• _Passage given_:
/---

Former Baylor head football coach Art Briles and former athletic director Ian McCaw knew about an alleged group sexual assault and chose not to report it, according to a statement issued yesterday by the university. This confirmation also indicates that the assistant coaches who spoke out last week in defense of Briles weren’t being truthful about his role in the scandal.
Details of who knew what, and when, remain difficult to come by; there is no written report of the university’s investigation into the scandal. The university fired Briles and forced McCaw to resign in May, after the investigation’s initial findings of fact showed “specific failings within both the football program and Athletics Department leadership, including a failure to identify and respond to a pattern of sexual violence by a football player, to take action in response to reports of a sexual assault by multiple football players, and to take action in response to a report of dating violence,” among other faults. But for months, no specific information beyond that vague language was made available by either the university or the law firm behind the investigation, Pepper Hamilton.

\---

• _Parts of the exercise_:
• a. Decide whether each statement agrees with the passage on the Baylor scandal, answering yes or no and quoting the words of the passage that settle it: (i) The university said in a statement that Briles and McCaw knew about an alleged group sexual assault. (ii) A written report of the university's investigation exists. (iii) McCaw was fired in May.
• b. Write the next part of the passage on the Baylor scandal, picking up after its final sentence.
The listing that follows is separate material and has no connection to the passage on the Baylor scandal.

• _Data block_:

/---

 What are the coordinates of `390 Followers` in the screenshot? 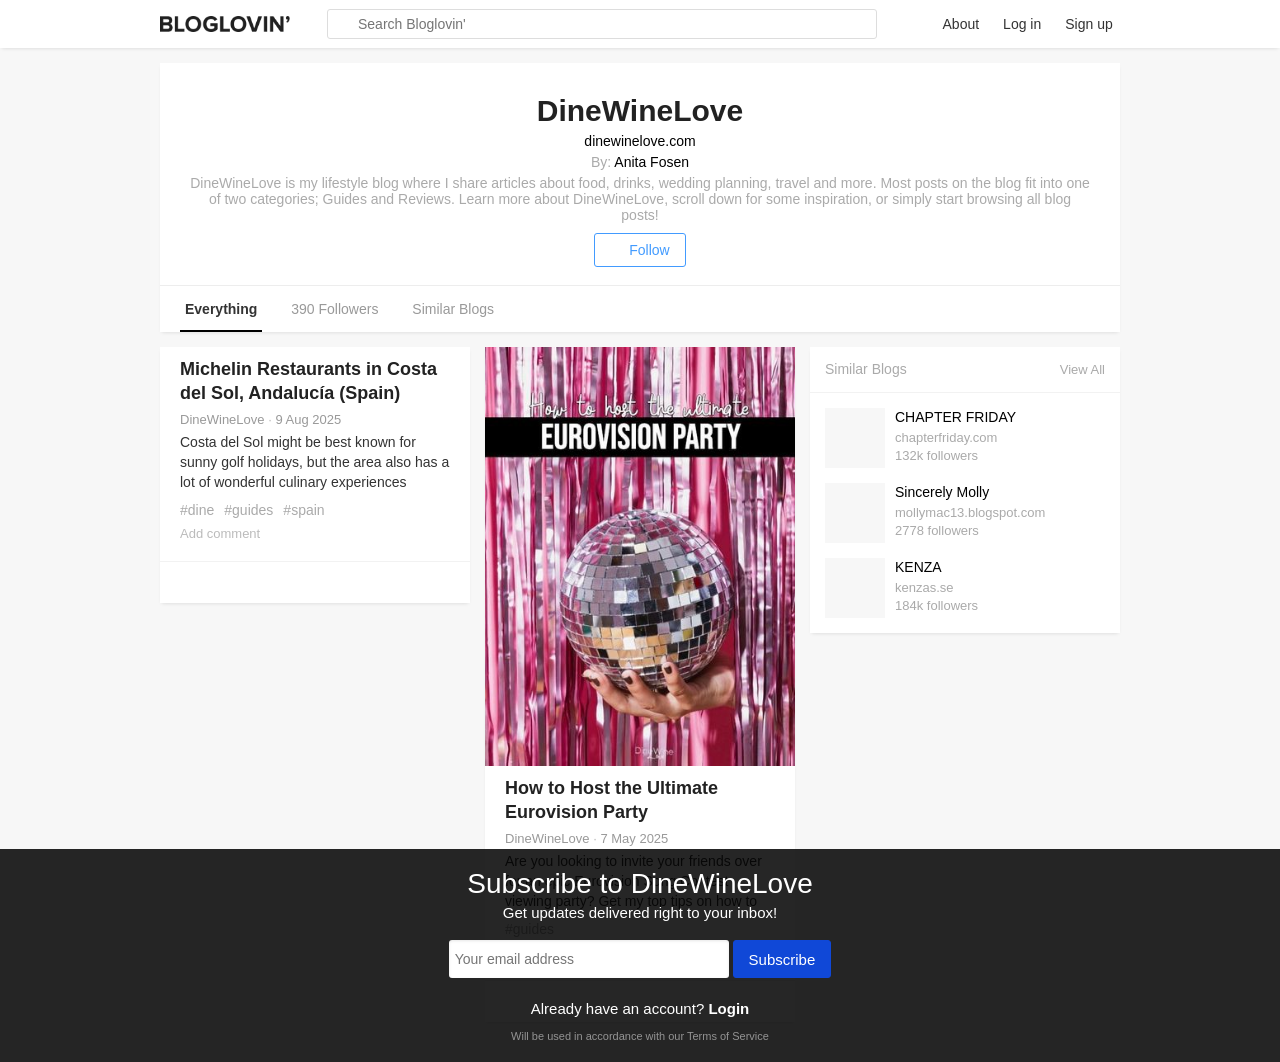 It's located at (334, 309).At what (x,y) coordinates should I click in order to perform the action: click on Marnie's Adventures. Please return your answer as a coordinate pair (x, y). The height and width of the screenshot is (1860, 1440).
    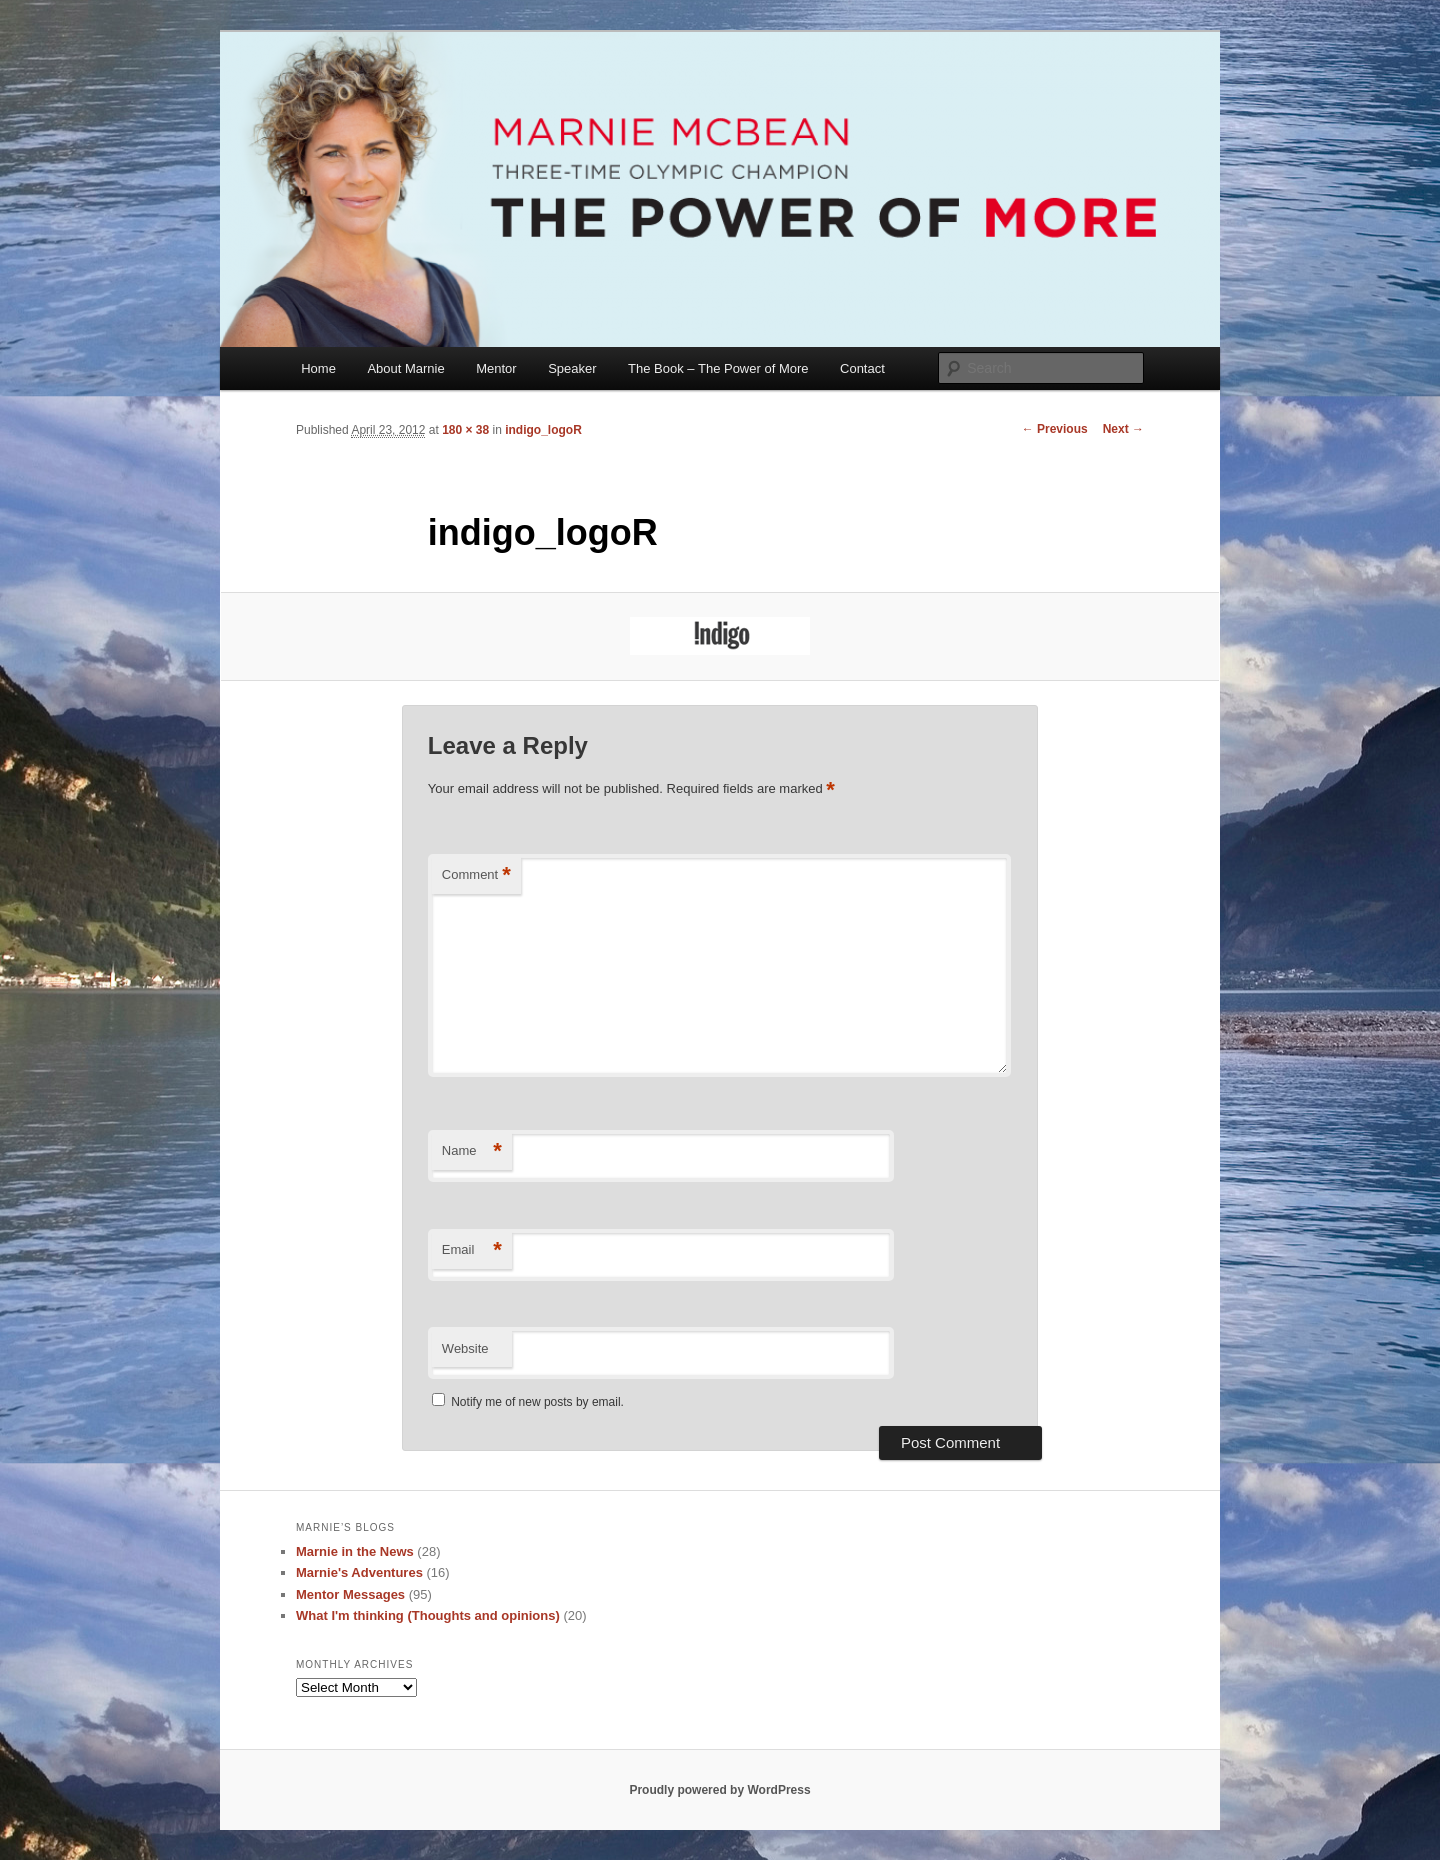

\---

• _Answers to the exercise_:
• a.
(i) Yes: "knew about an alleged group sexual assault and chose not to report it, according to a statement issued yesterday by the university"
(ii) No: "there is no written report of the university’s investigation into the scandal"
(iii) No: "forced McCaw to resign in May"

• b.
Then, two weeks ago, several members of the university’s Board of Regents told the Wall Street Journal that the “reports of a sexual assault by multiple football players” related to an alleged gang rape—which Briles had known about and chosen not to report. The majority of the football staff (including offensive coordinator Kendal Briles, son of Art) pushed back on that claim with a statement laying out an alternate version of events where the allegations were reported to the judicial affairs department. Now, the university has released a statement confirming that Briles and McCaw were both aware of the alleged group sexual assault and neither chose to report it.
The university says that a female student-athlete told her head coach in 2013 that she had been sexually assaulted by five football players a year earlier, providing the names of the players involved. That head coach then shared the assault allegations with Briles, McCaw and the sports administrator for the female athlete’s team.
Per the statement, all coaches and athletic staff involved had a responsibility to report the allegations either to the school’s judicial affairs department, to the campus police, or to the university vice president of human resources (now the Title IX coordinator).
None of them did.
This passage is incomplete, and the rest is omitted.